Update the part of the listing that runs from the line containing "You are a computer-use agent." through the end of the listing by replacing "bar chart" with "pie chart" and leaving everything else unchanged. Leave the pictures out of your answer.

Stored items from a collection
○ ○ ○

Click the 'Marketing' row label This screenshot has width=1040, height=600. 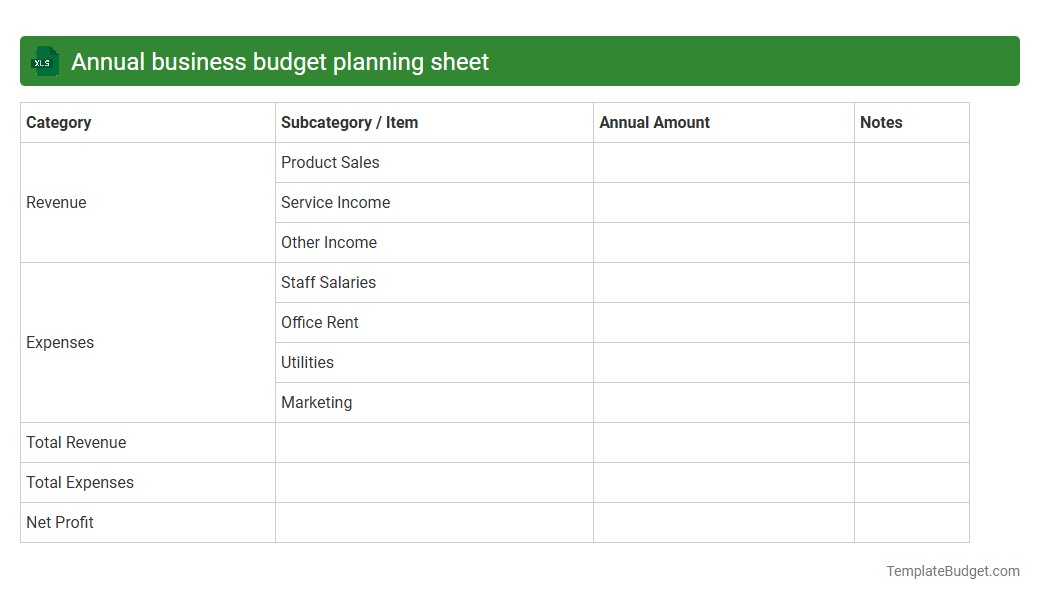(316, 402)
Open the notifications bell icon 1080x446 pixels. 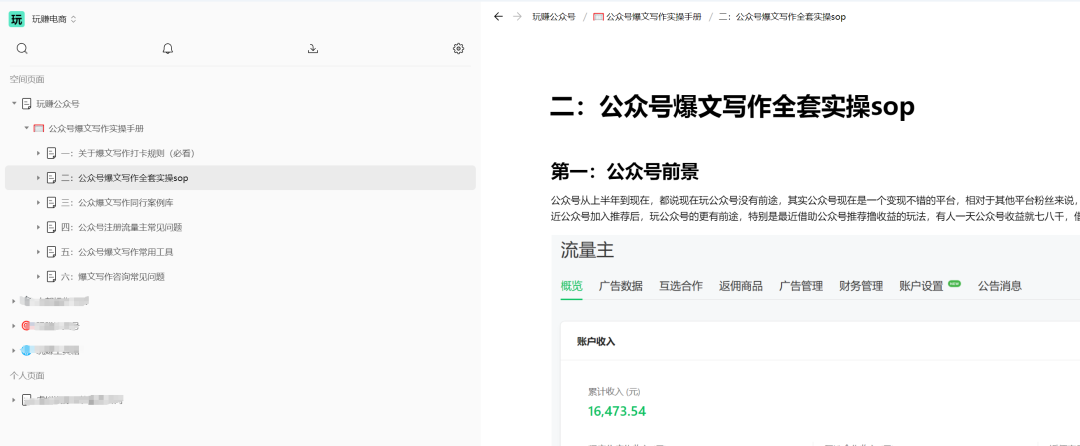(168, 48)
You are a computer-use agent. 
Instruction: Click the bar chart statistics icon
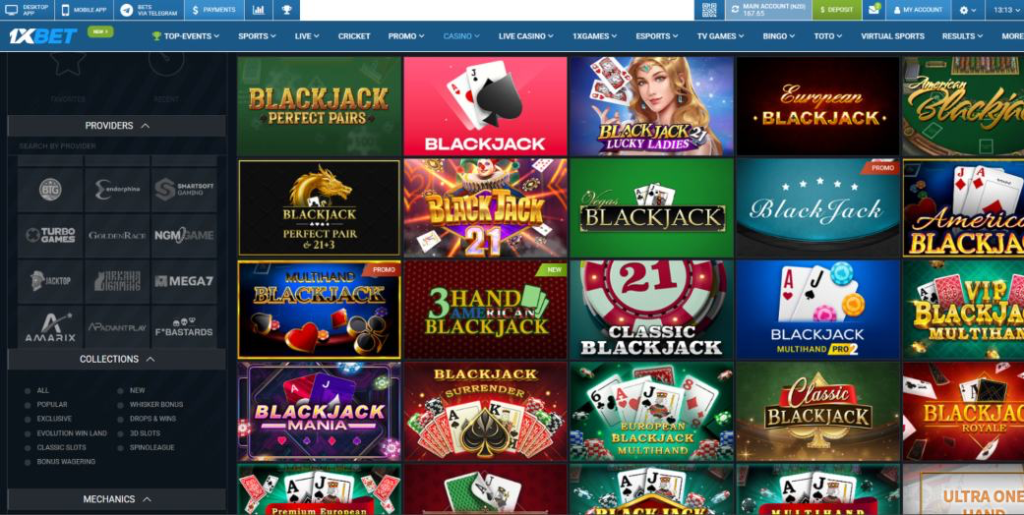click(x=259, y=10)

○ ○ ○

- **Solution below**:
You are a computer-use agent. 
Instruction: Click the pie chart statistics icon
click(x=259, y=10)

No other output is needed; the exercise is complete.